Data under study:
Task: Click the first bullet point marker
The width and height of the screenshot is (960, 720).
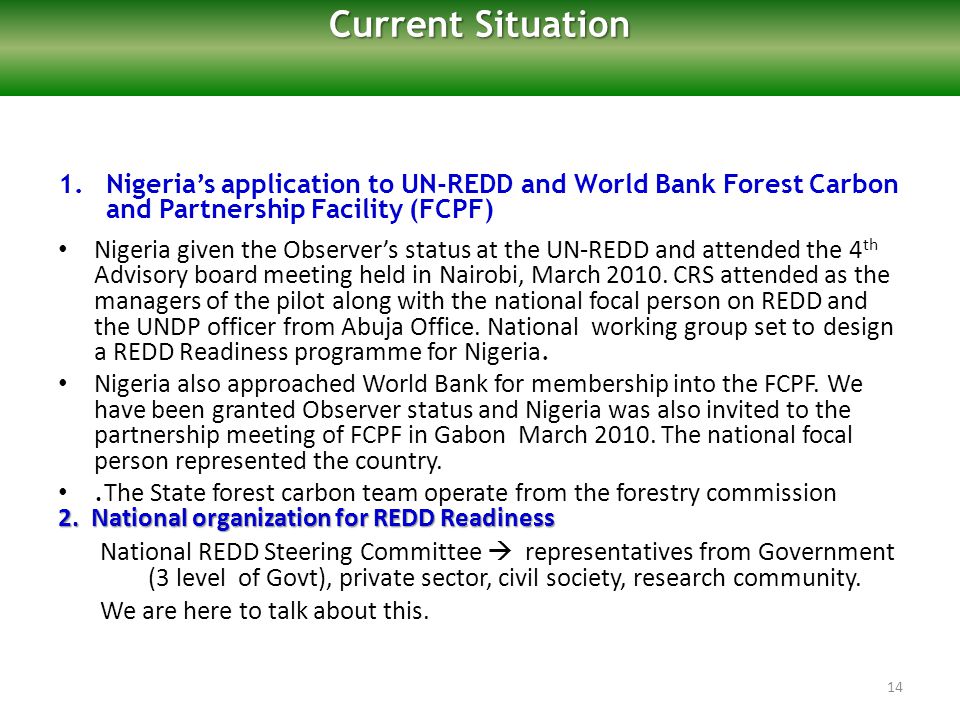Action: coord(63,250)
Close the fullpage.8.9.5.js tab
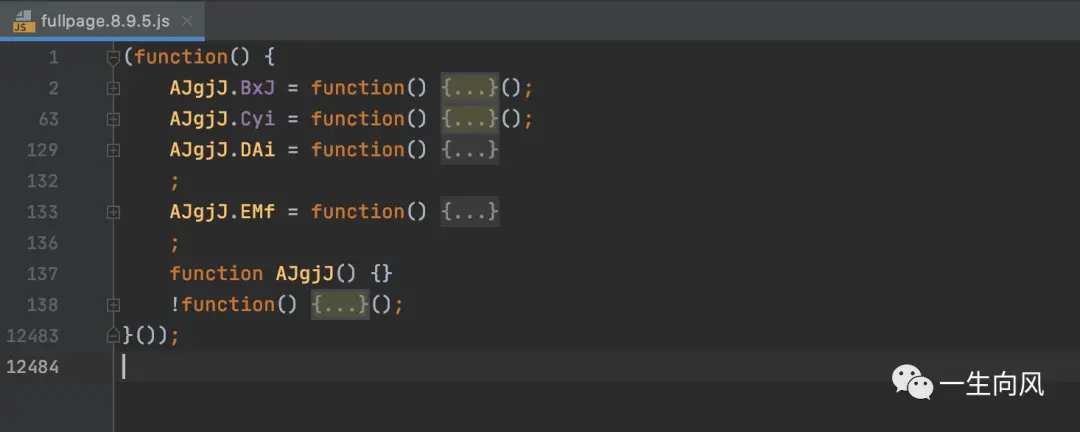The image size is (1080, 432). point(187,21)
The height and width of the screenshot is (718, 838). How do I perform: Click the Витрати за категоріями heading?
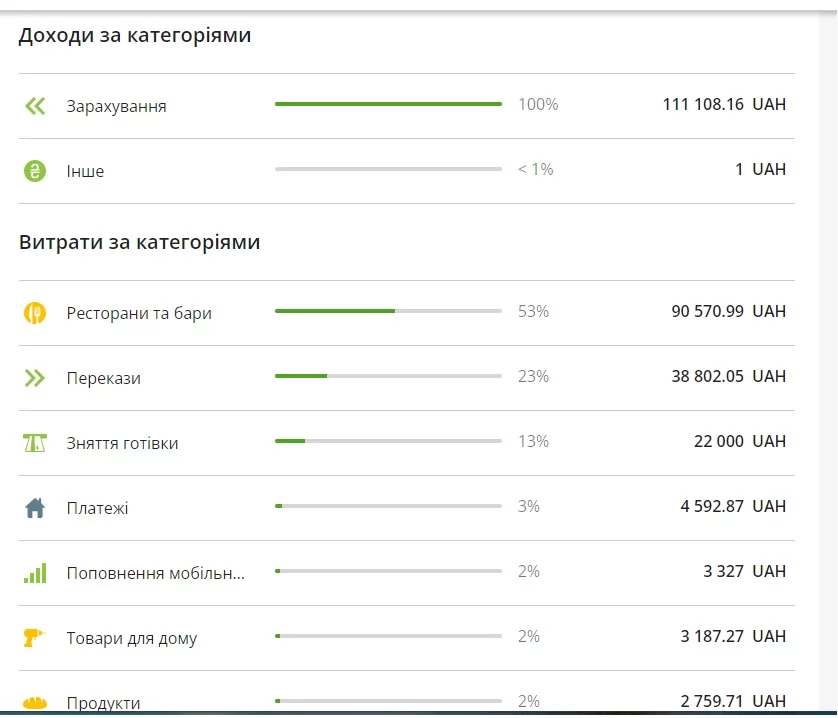coord(139,242)
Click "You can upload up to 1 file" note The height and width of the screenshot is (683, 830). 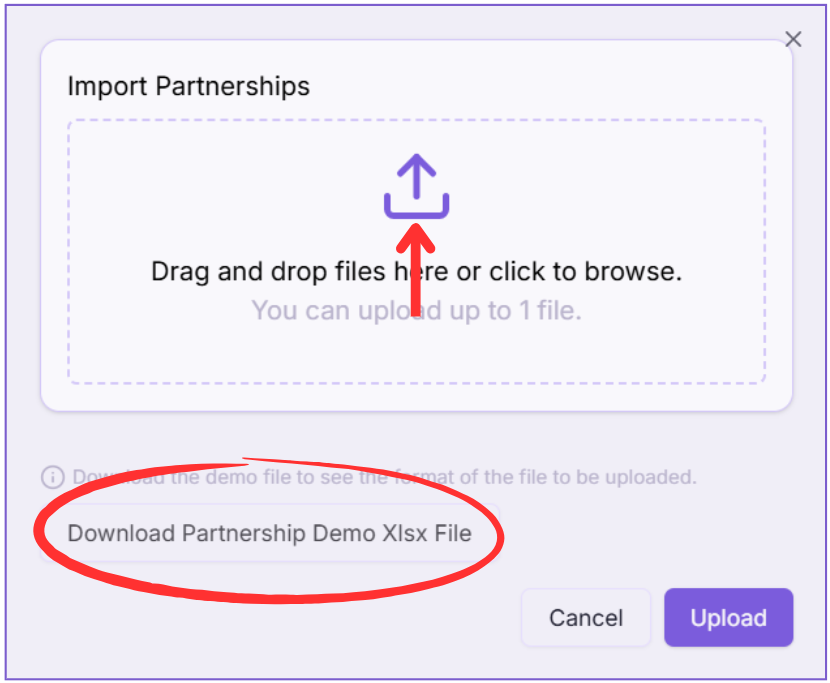416,310
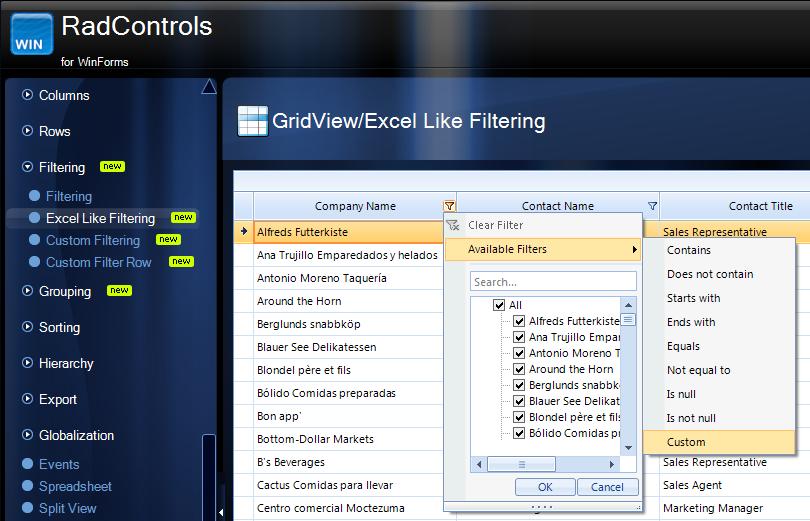
Task: Confirm the filter with the OK button
Action: coord(545,487)
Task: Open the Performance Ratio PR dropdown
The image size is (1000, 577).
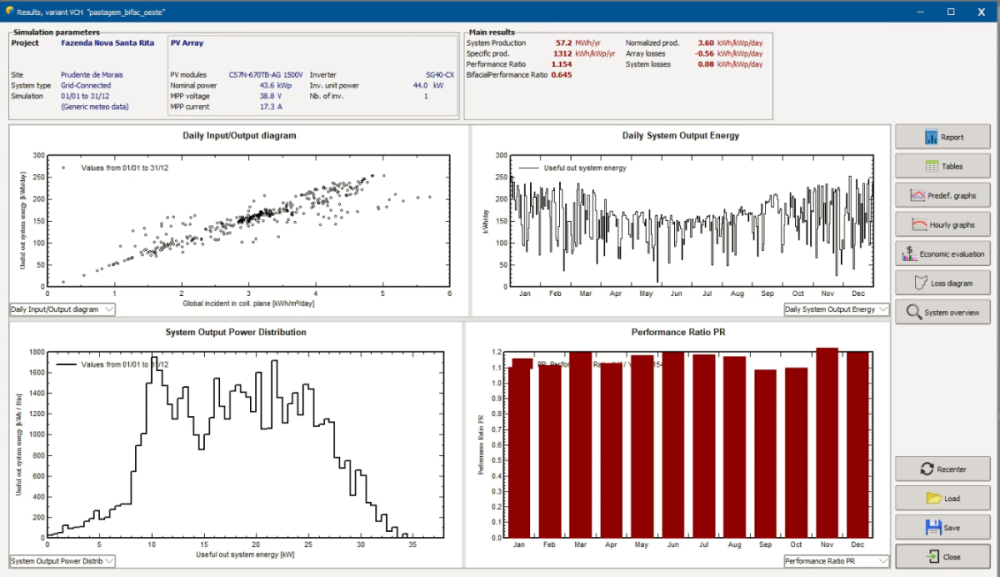Action: [836, 561]
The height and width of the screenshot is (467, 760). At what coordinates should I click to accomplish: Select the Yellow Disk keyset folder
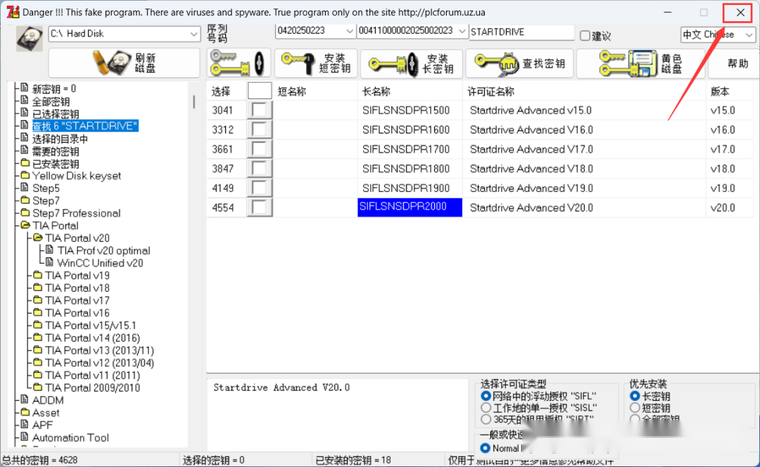(76, 175)
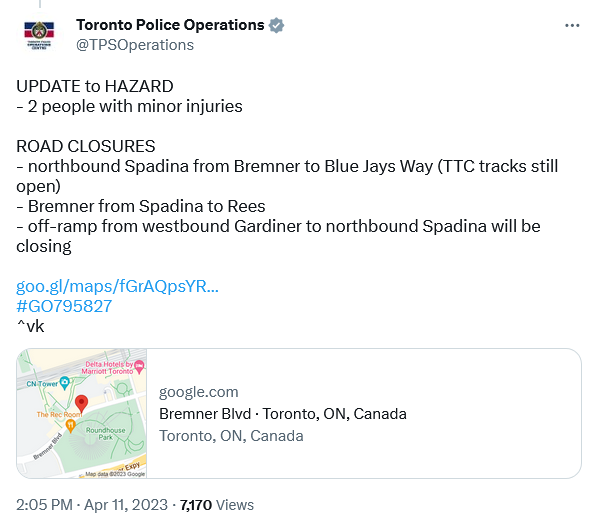Click the UPDATE to HAZARD tweet text

click(95, 86)
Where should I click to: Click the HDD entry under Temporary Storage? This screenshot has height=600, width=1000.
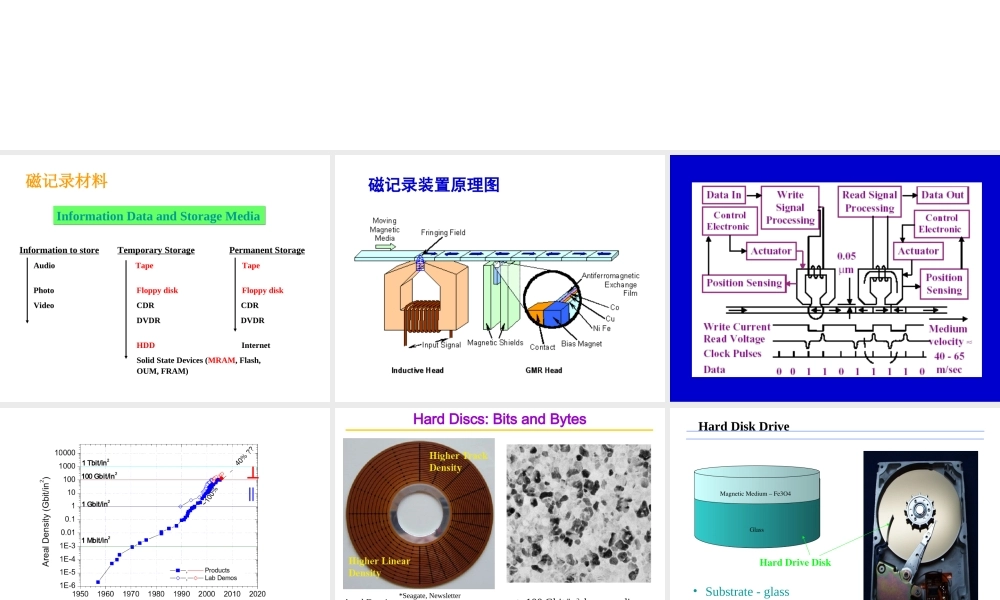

Exercise brief:
Only the lines from the line holding "The image size is (1000, 577)." through the last line above belong in the answer, repeated exactly; the pictures do not.

Final answer:
The image size is (1000, 577).
Action: [836, 561]
The height and width of the screenshot is (467, 760). At what coordinates should I click to accomplish: Select the Yellow Disk keyset folder
(76, 175)
Click the UPDATE to HAZARD tweet text

click(95, 86)
Where should I click to: Click the HDD entry under Temporary Storage? This screenshot has height=600, width=1000.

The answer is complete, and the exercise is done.